== CONSIGNES ==
1) D'après le texte sur les migrants en Libye, combien de réfugiés ont pris la mer à bord de bateaux de fortune en 2016 ?
2) Rédigez la suite du texte sur les réfugiés et migrants en Libye, à partir de sa dernière phrase.

En Libye, des centaines de milliers de réfugiés et de migrants, dans leur majorité d'origine subsaharienne, attendent de pouvoir traverser la Méditerranée fuyant les guerres, les dictatures, l'instabilité économique et politique. Ils traversent un pays dévasté et sans loi, en proie à une guerre civile. Ces hommes, ces femmes et ces enfants sont réduits à une main d’œuvre exploitée et sont souvent persécutés, victimes de trafic, d'arbitraire et de mauvais traitement. Cette situation est directement exacerbée par la politique européenne d'exclusion des réfugiés et des migrants.
En effet, l'Union Européenne contraint les pays du sud de la Méditerranée à adopter des législations discriminatoires et des mesures de restriction migratoire drastiques qui non seulement ont des répercussions catastrophiques sur ceux qui transitent par ces pays mais également sur les nationaux qui désirent ou sont contraints de quitter leurs pays pour se rendre en Europe. Depuis les années 2000 en particulier, les pratiques à l'encontre des migrants de passage ou des candidats à la migration ne prennent plus en compte les principes de droit international assurant par exemple à tout ressortissant étranger ou national le droit de quitter « tout pays y compris le sien ». S'ajoute à cela que les pressions européennes exercées en matière d'obligation de réadmission de personnes ayant transité par ces pays contraint ces derniers à une gestion de plus en plus répressive de la migration. L'immigration irrégulière vers l'Europe est transformée en une émigration irrégulière à la charge des pays de départ et de transit. Les candidats à l'émigration sont criminalisés ou refoulés brutalement. Les routes menant vers Europe sont coupées depuis que celle-ci a déterritorialisé la gestion de l'accueil des réfugiés : A l'est, la Turquie bloque l'accès en contrepartie de milliards d'euros ; à l'ouest, le Maroc a érigé une double clôture quasi-infranchissable. Seule la voie centrale par la Libye permet encore un accès. En 2016 plus de 180 000 réfugiés se sont embarqués dans des bateaux de fortune. Au moins 5000 d'entre eux ont péri.

== EXTRAIT DES DONNÉES ==

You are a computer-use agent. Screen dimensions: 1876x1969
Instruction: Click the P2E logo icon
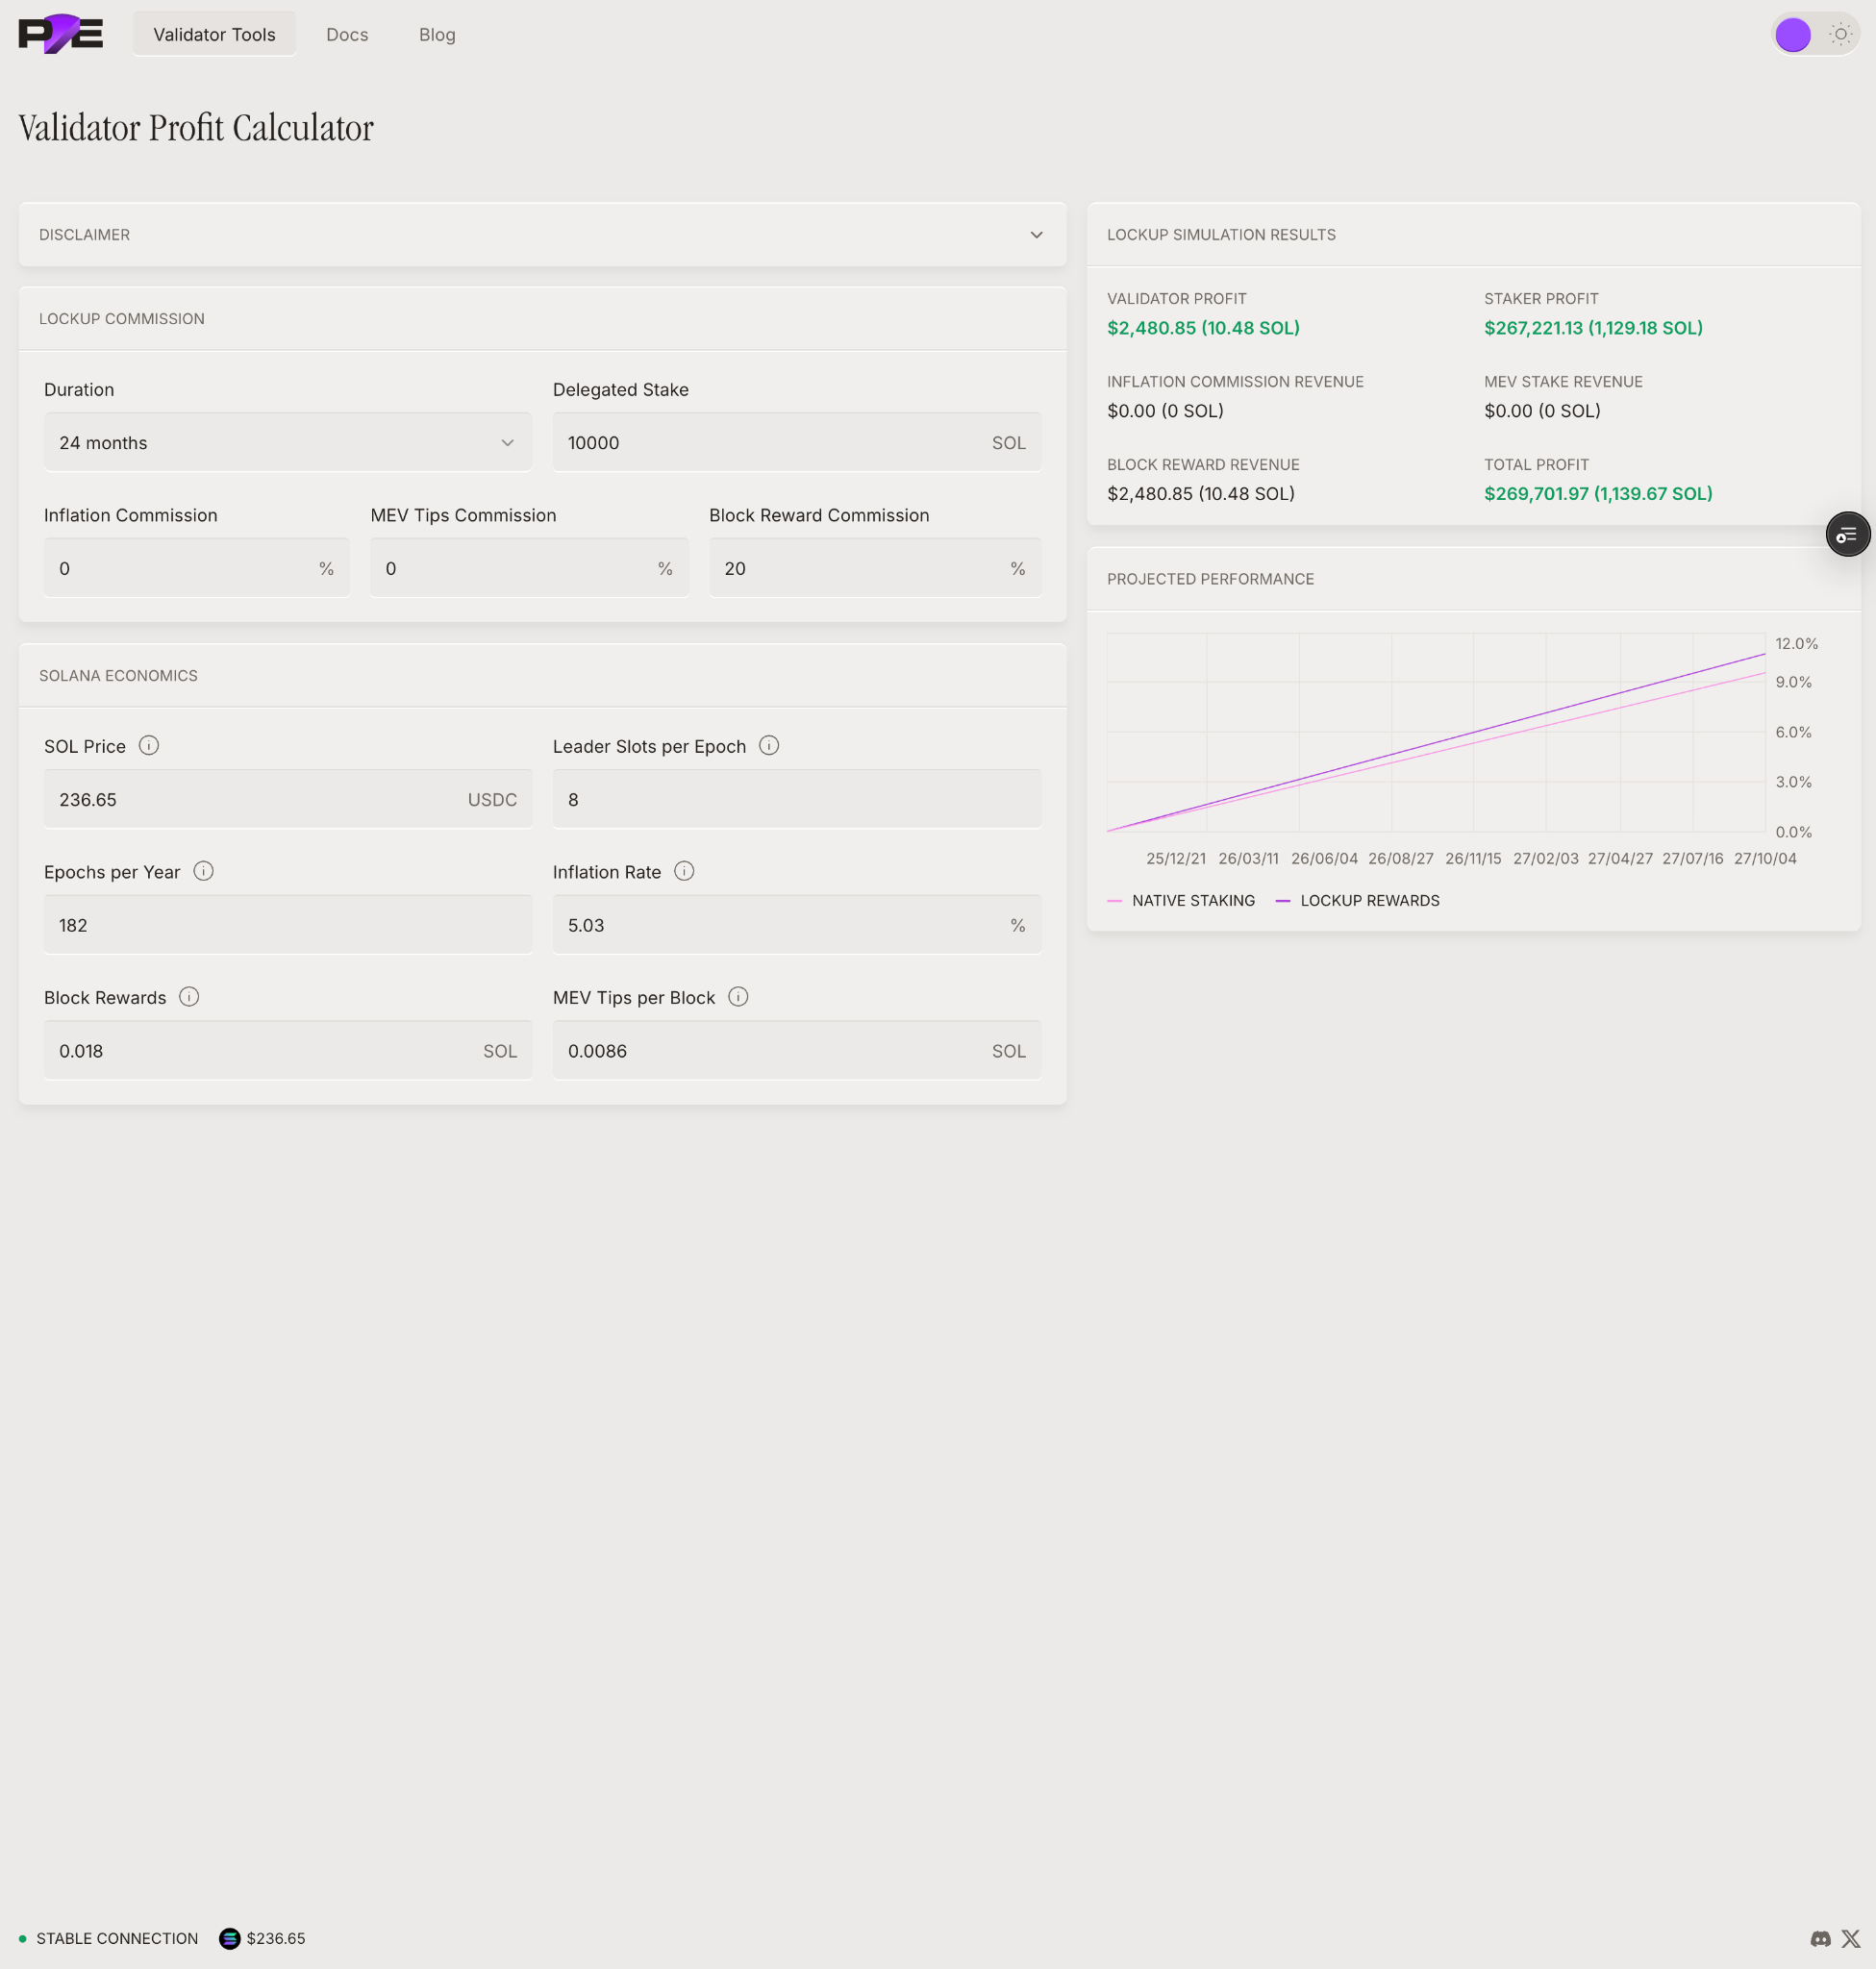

== RÉPONSES ==
1) Plus de 180 000.

2)
Les guerres, les conflits, les déstructurations économiques engendrées notamment par l'exploitation effrénée des ressources naturelles et des populations jettent sur les routes des centaines de milliers d'hommes, de femmes et d'enfants qui tentent de sauver leur vie ou de chercher un travail pour subvenir à leurs besoins et ceux de leurs familles restées sur place. Qu'ils viennent d'Afghanistan, de Syrie, d'Ethiopie, du Nigeria ou du Mali pour ne citer que ces pays, ceux qui fuient ne sont pas les plus pauvres et ont souvent une bonne formation scolaire si ce n'est académique. Pour pouvoir arriver en Europe, ils doivent payer rubis sur ongle d'importantes sommes d'argent à des réseaux de passeurs qui n'hésitent pas à les spolier, les exploiter ou les vendre. Ils traversent le désert dans des conditions abominables, sont battus, insultés, humiliés, et parfois tués. Les femmes qui appréhendent les viols dont sont victimes un très grand nombre d'entre elles, se munissent de contraceptifs pour éviter de tomber enceintes. Au bout du périple se trouve la Libye, véritable porte de l’enfer, de laquelle ils espèrent enfin partir en bateau pour l’Europe.
Les geôles européennes délocalisées au Maghreb?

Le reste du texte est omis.